Die unsortierte Schlange schien dabei bestimmten Regeln zu folgen - Neuankömmlinge fanden instinktiv den Mann mit den Pässen, um sich danach einer Gesprächsgruppe anzuschließen und so aufzutreten, als stünden sie schon seit einer Stunde dort. Plötzlich war Berlin weit weg und Russland ganz nah: mir war klar, dass unser Studienaufenthalt nur dann funktionieren wird, wenn wir diese nicht fixierten Regeln kennenlernen. Ich brauchte eine Weile, bis ich merkte, dass es zwei Schlangen (eher trifft zu: zwei Trauben) gab - die einen gaben ihre Pässe ab, und die anderen gingen direkt zur Tür. Das habe ich dann auch gemacht.
Drinnen ging alles relativ schnell, was ich angesichts der vielen Menschen nicht erwartet hätte. Ich wurde an einen Schalter verwiesen, der sonst nur für Reisebüros da ist, und konnte meine Fragen stellen:
1. Müssen Kinder grundsätzlich den HIV-Attest mit sich führen?

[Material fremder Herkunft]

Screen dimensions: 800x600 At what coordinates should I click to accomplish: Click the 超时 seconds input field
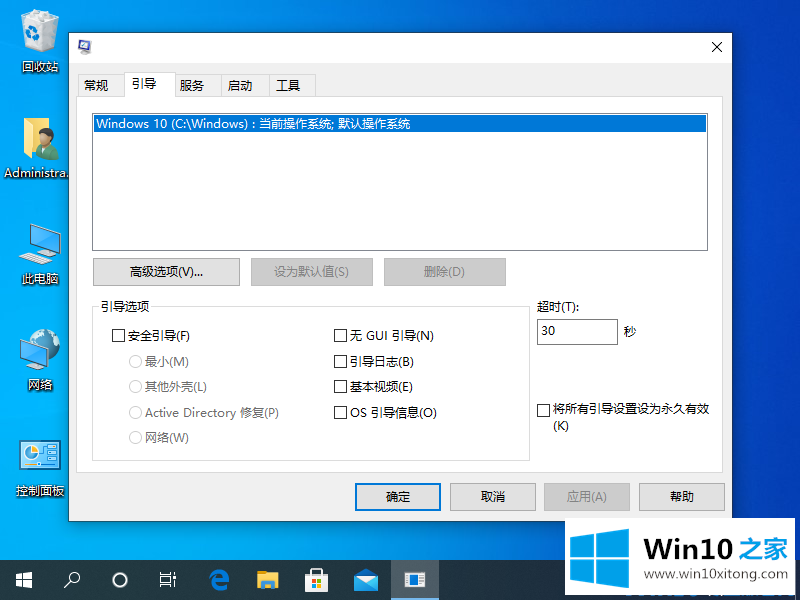[x=577, y=332]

2. Gilt die Pflicht zum Attest auch, wenn der Aufenthalt (ein Auslandssemester = 4 Monate) unterbrochen ist (knappe 3 Monate Russland - 2 Wochen Deutschland - 4 Wochen Russland)?
Die Antworten des Beamten, der mich beim Reden so gut wie garnicht angesehen hat und deshalb kaum zu hören war, fielen folgendermaßen aus:
1. Hängt von der Art des Visums ab, bei Arbeitsvisum wohl nicht. Ein studentisches Visum war für den Mann in Zusammenhang mit Kindern Neuland.

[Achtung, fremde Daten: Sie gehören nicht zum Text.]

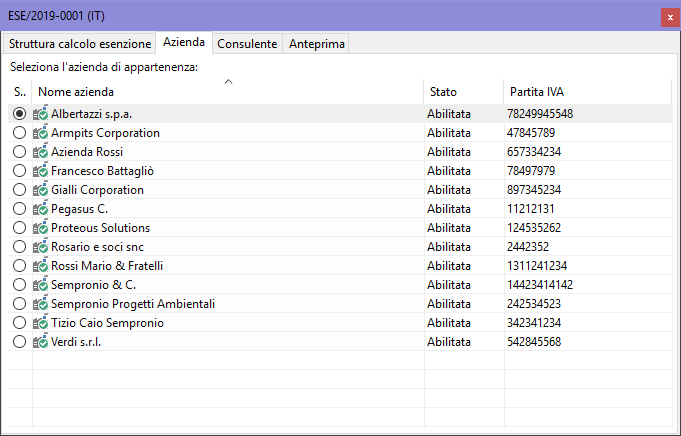
Task: Click the icon beside Sempronio & C.
Action: click(41, 285)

2. Wegen der zwischenzeitigen Ausreise entfällt die Attestpflicht (für uns Studenten).
Daraus kann man den Schluss ziehen, dass auch die Kinder kein Attest brauchen. Ich war beruhigt, dass uns das Mitführen eines Attests, das uns als "unbedenklich" einstuft, erspart bleibt. Um die Geduld des Beamten nicht zu überstrapazieren - er wurde mürrisch, weil er meine Frage nicht beantworten konnte, aber auch zum Nachschlagen nicht bereit war - bedankte ich mich für das Ergebnis, ohne in Erfahrung zu bringen, welche Regelungen, unabhängig von unserem Fall, grundsätzlich bei mitreisenden Kindern gelten.

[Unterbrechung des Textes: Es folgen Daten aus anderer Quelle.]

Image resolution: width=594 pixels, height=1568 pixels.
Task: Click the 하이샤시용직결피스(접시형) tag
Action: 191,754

Am Ende blieben zwei Bilder von meinem Besuch in der Botschaft haften: ein angenehmes, von den wartenden Menschen und ihren ungeschriebenen Gesetzen, die sich mit etwas Geduld offenbaren - und ein unangenehmes, von den Beamten und ihren geschriebenen Gesetzen, deren Offenbarung nicht von Geduld, wohl aber von Contenance abhängt.
Um die Russen an dieser Stelle nicht auf die Anklagebank zu setzen, sei betont: bis vor kurzem verlangten auch die USA ein HIV-Attest bei längerem Aufenthalt.